Oh, yes, Mr. Will earns his keep as Apologist for Corporate Oligarchy!

Notice Mr. Will is not stirred to delve below the surface of the statistics he cites. The question is: why is teen pregnancy disproportionately prevalent in the African-American population?

Don't tell me it's "cultural" (as Will insinuates): you won't find any black preacher intoning from the pulpit: "Kids, y'all go enjoy yourselves and screw around!"  Nor does Jesse Jackson lead chants of, "Knock 'em...up! "

Indeed, I think all black leaders would agree that "babies having babies" is a problem to be addressed, along with the concomitant problem of irresponsible fathers.

But to aaddress a problem you have to understand it. Surely the stark fact that we're only six generations away from the slave era just might have some relevance. And surely it's even more relevant that we're barely one generation away from the era of Jim Crow.

Most of those young mothers in New Orleans have grandaddies that were sharecroppers who had to bite their lips while white folks called them "boy." They knew if they didn't impassively endure this, and so very many other whips and scorns, they might end up a mutilated corpse in a ditch (see Emmet Till, murdered 1954, culprits still unpunished). To get just a taste of what this must have felt like, listen to Muddy Waters' cuts of his song "Mannish Boy" (my favorite being the live version with Johny Winters, a record I somehow doubt is in Mr. Will's CD collection).

------------

| Task |
Shorten the paragraph in this comment that begins "Most of those young mothers" to two or three sentences, keeping its main facts.

| Collected data |
------------

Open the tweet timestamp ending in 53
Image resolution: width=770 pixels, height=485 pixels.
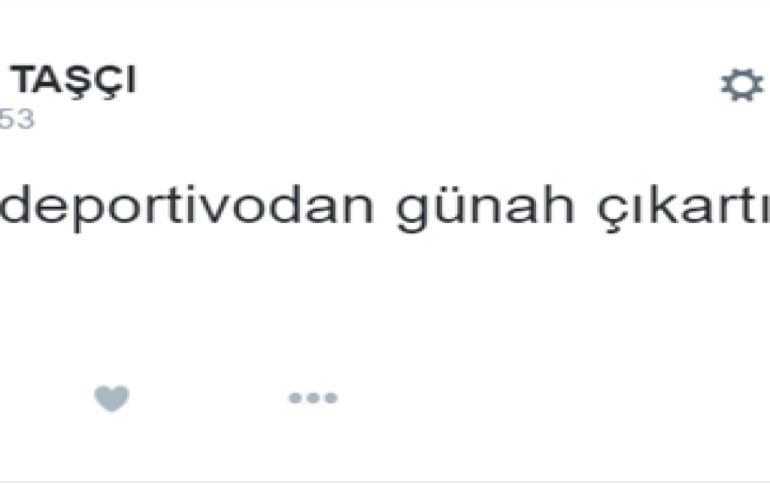coord(17,119)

------------

| Complete output |
Most of the young mothers in New Orleans have grandfathers who were sharecroppers and had to silently put up with white people calling them "boy" and other scorn, knowing that otherwise they might end up a mutilated corpse in a ditch, like Emmet Till, murdered in 1954 with the culprits still unpunished. For a taste of that feeling, the writer recommends Muddy Waters' "Mannish Boy," especially the live version with Johny Winters, a record the writer doubts Mr. Will owns.